Stanford sentenced to 110 years over Ponzi scheme
June 14, 2012
By The Wall Street Journal
R. Allen Stanford, the once-highflying financier convicted of masterminding a $7 billion Ponzi scheme, was sentenced Thursday
to 110 years in federal prison.
The punishment amounts to an effective life sentence for Stanford, who is 62 years old and used to live extravagantly aboard
yachts, jets and homes around the world.
"I didn't run a Ponzi scheme, I didn't defraud anybody and there was never any intent to defraud anybody," Stanford,
wearing a green prison jumpsuit, told US District Court Judge David Hittner before he was sentenced.

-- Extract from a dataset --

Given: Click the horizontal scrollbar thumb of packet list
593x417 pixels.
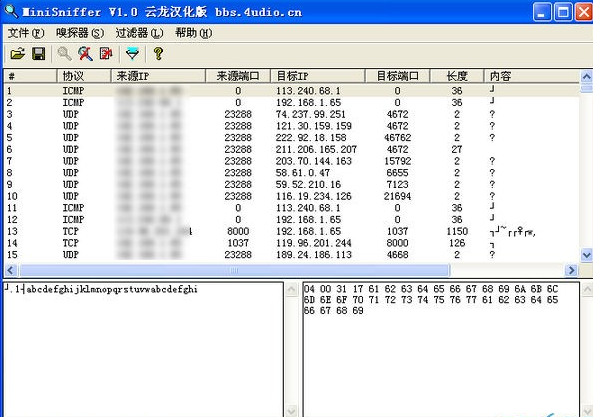Looking at the screenshot, I should [234, 270].
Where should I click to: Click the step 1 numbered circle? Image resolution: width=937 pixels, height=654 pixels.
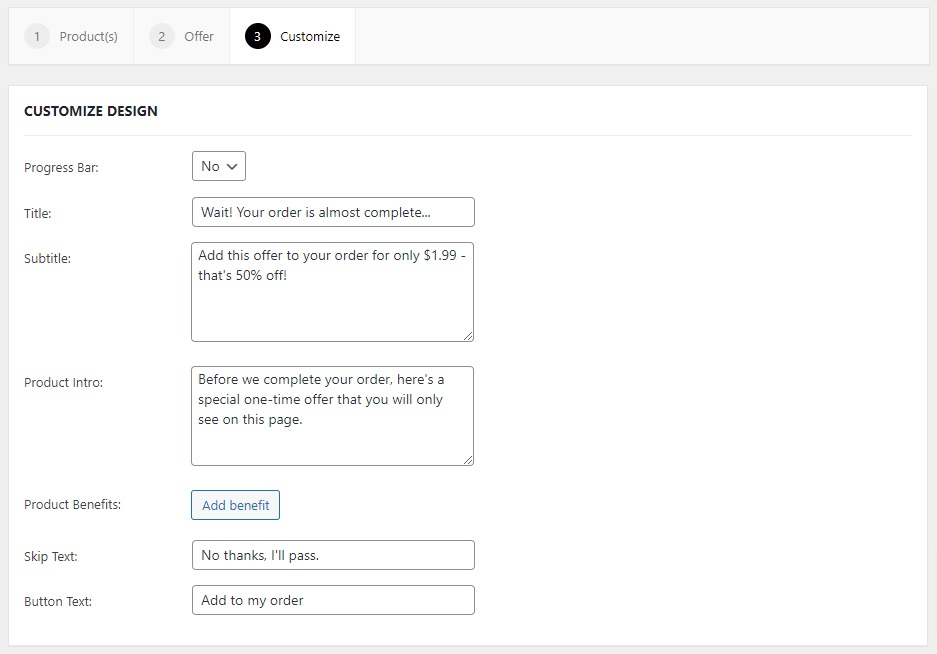click(x=37, y=36)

In a rambling statement, marked with long pauses as he choked up and wiped away tears, Stanford
accused the government of using "Gestapo tactics" and blamed it for the billions of dollars in losses to his investors.
Stanford's sentence was 40 years less than the prison term given to Bernard Madoff, but 100 years more than his lawyers had
asked for.
The sentence ends the three-year criminal prosecution of Stanford, who in March was convicted by a federal jury on 13 of 14
counts including fraud, obstructing investigators and conspiracy to commit money laundering.
Though investors continue to seek hundreds of millions of dollars from Stanford in a civil proceeding, the end of the criminal
case closes a chapter on one of the most flamboyant figures in the annals of white-collar crime.